一個小小工程師的心情抒發天地

其實這一題很簡單, 原本的思路vector近來先反轉, 轉完後依次取得每一位, 並且* 1 * 10 * 100, 這樣就能從 [ 1,2,3 ] -> [ 3,2,1 ] -> 123;

加上1之後, 在將數字轉成文字, 反轉-> 讓每一個char去-48變成integer, 最後依次存回output; 

這是最開始的思路; 但後來想一想, 好像也不用那麼複雜, 啊就進來的丟去一個迴圈跑, 然後看當前這個數字++後是否>9, 大於9就讓[ i ] = 0; 並且依次做下去, 這樣不就得到最後結果了. 

You are given a large integer represented as an integer array digits, where each digits[i] is the ith digit of the integer. The digits are ordered from most significant to least significant in left-to-right order.

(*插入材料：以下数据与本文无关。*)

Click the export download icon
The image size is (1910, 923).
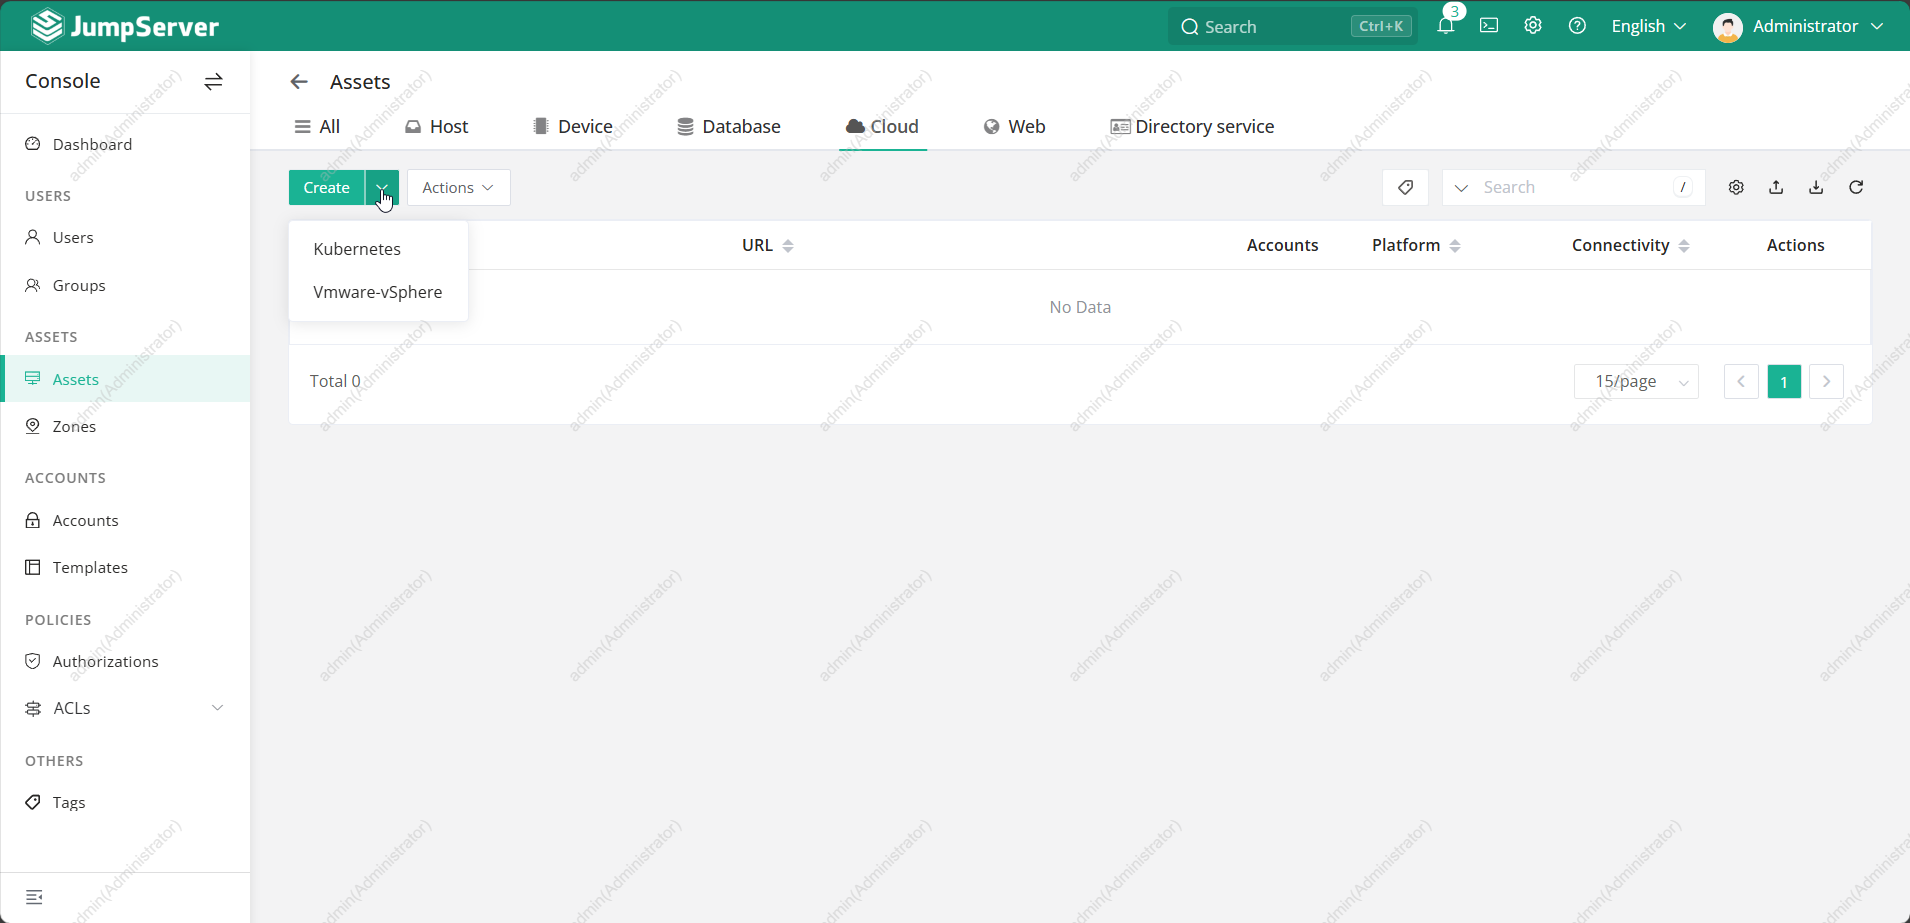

The large integer does not contain any leading 0's.

Increment the large integer by one and return the resulting array of digits.

Example 1:

Input: digits = [1,2,3]
Output: [1,2,4]
Explanation: The array represents the integer 123.
Incrementing by one gives 123 + 1 = 124.
Thus, the result should be [1,2,4].

Example 2:

Input: digits = [4,3,2,1]
Output: [4,3,2,2]
Explanation: The array represents the integer 4321.
Incrementing by one gives 4321 + 1 = 4322.
Thus, the result should be [4,3,2,2].

Example 3:

Input: digits = [9]
Output: [1,0]
Explanation: The array represents the integer 9.
Incrementing by one gives 9 + 1 = 10.
Thus, the result should be [1,0].

Constraints:

• 1 <= digits.length <= 100
• 0 <= digits[i] <= 9
• digits does not contain any leading 0's.

vector<int> plusOne_V2(vector<int>& digits) {

    for (int i = digits.size(); i--; digits[i] = 0) {
        if (digits[i]++ < 9)
            return digits;
    }
    digits[0]++;
    digits.push_back(0);
    return digits;
}